== TASK TO CARRY OUT ==
What is needed is an exact transcription of the line containing "Task: Choose the 图案填充 radio option" and every line after it through the end of the entries below, with no pictures.

== EXTRACTED DATA ==
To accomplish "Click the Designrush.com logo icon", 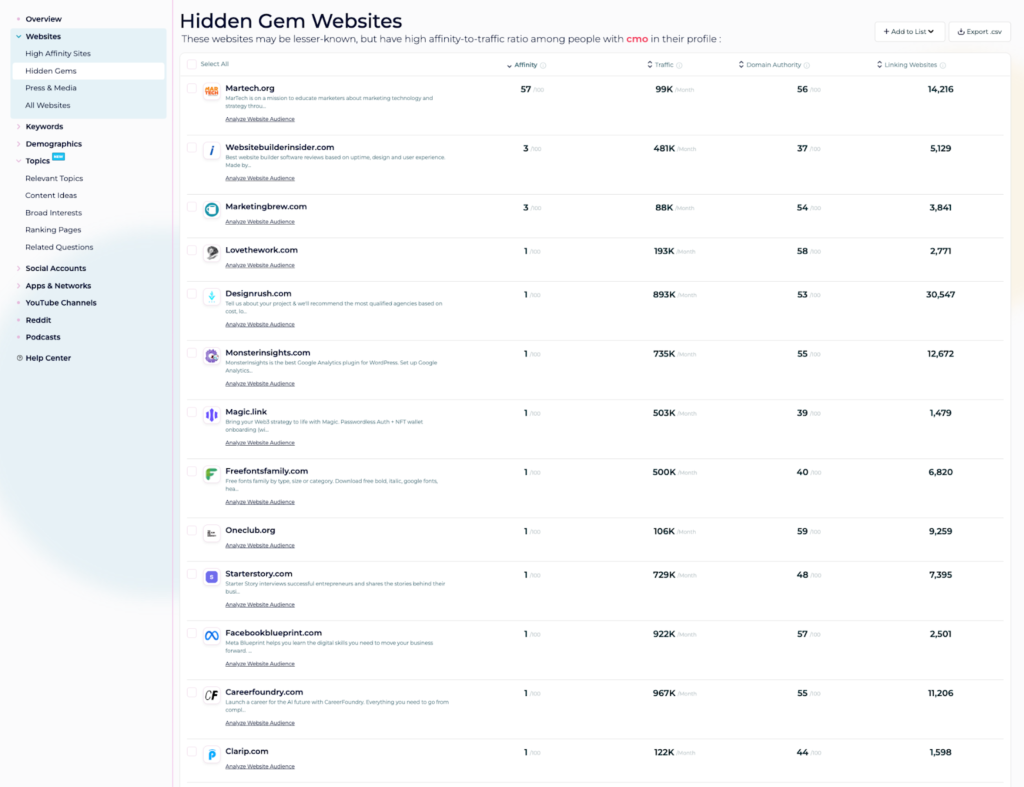I will click(211, 297).
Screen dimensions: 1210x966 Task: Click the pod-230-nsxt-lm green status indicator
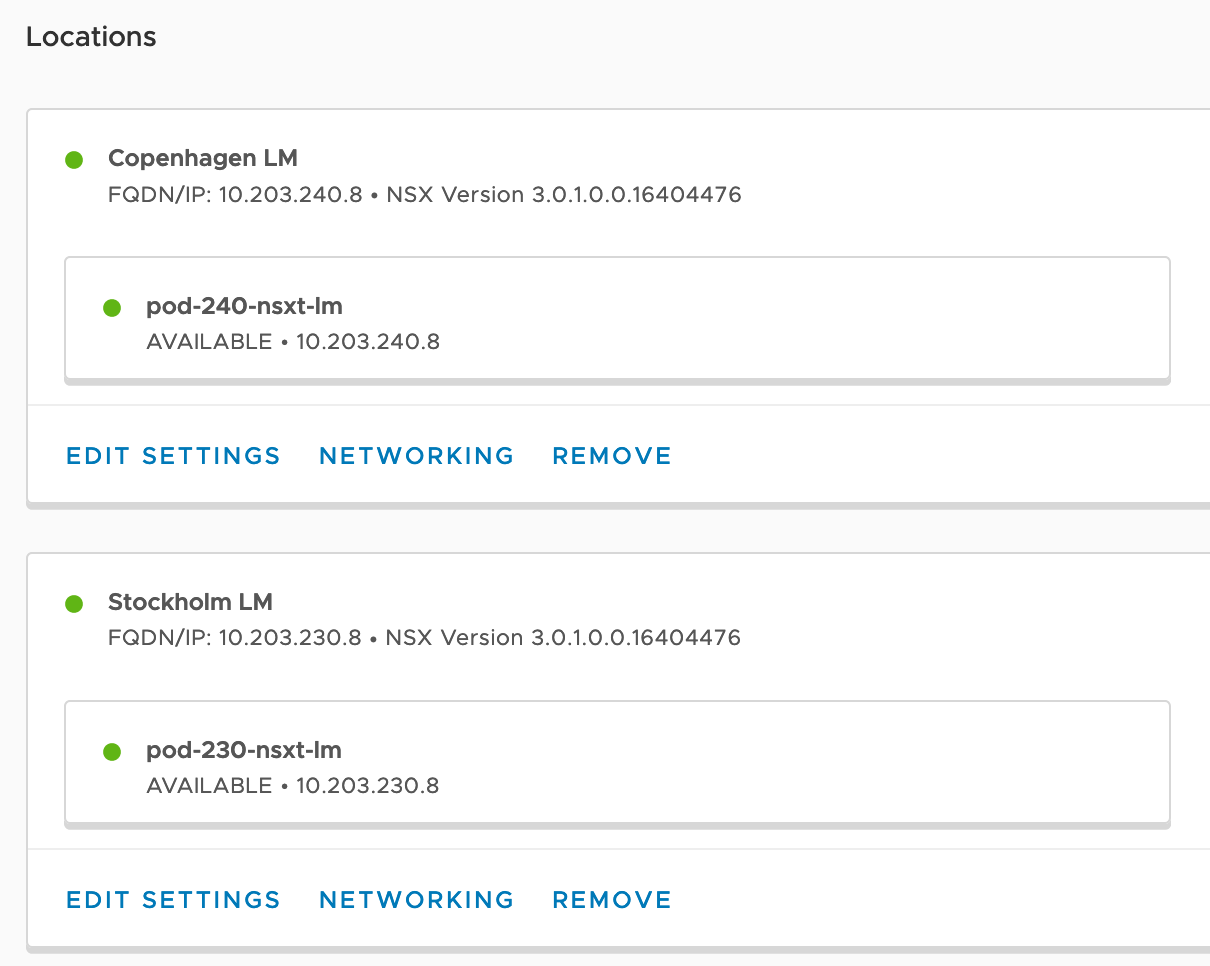click(x=112, y=752)
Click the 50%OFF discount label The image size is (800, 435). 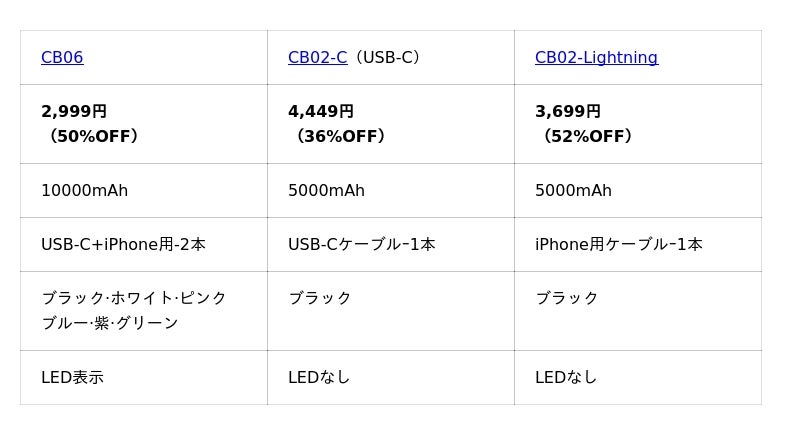(x=90, y=137)
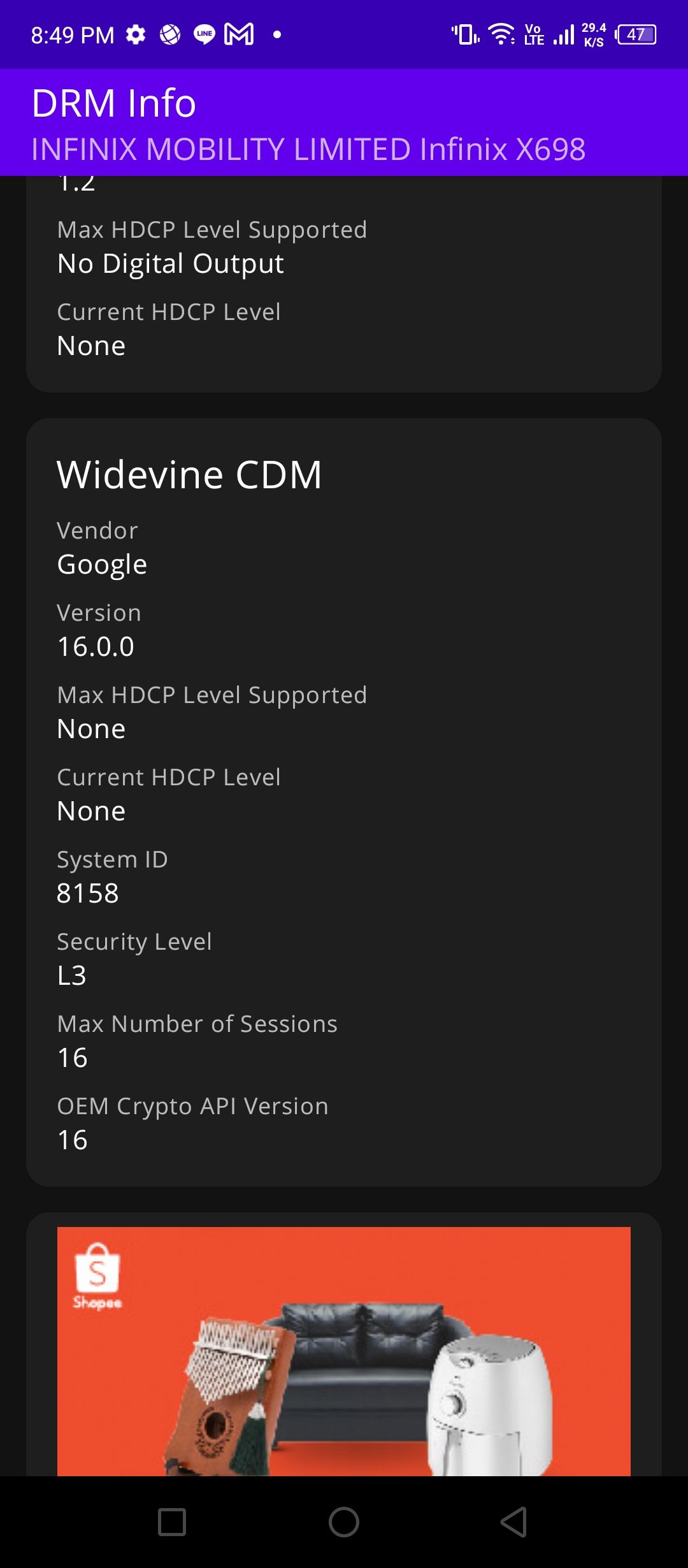Tap the LINE message notification icon
Viewport: 688px width, 1568px height.
pos(204,34)
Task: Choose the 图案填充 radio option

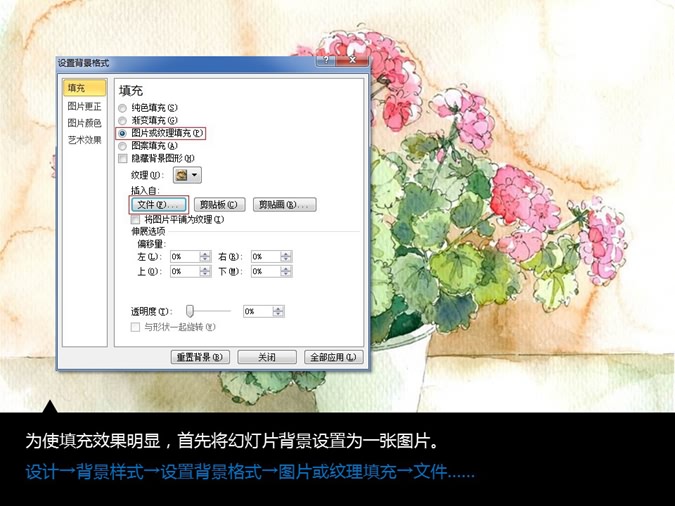Action: (x=123, y=145)
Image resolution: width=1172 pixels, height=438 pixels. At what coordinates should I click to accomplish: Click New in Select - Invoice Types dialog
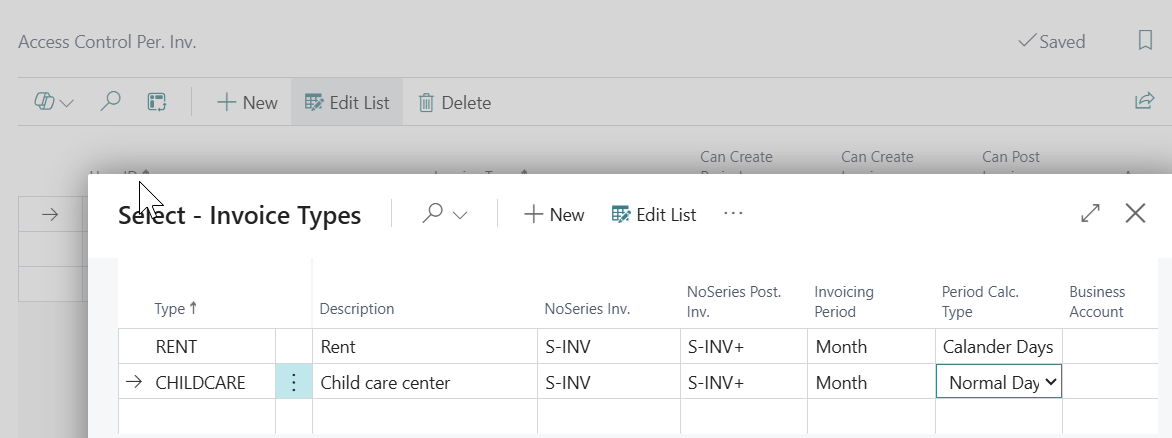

== RESULT FOR THIS TASK ==
Task: Choose the 图案填充 radio option

Action: (x=123, y=145)
Image resolution: width=1172 pixels, height=438 pixels. At what coordinates should I click to accomplish: Click New in Select - Invoice Types dialog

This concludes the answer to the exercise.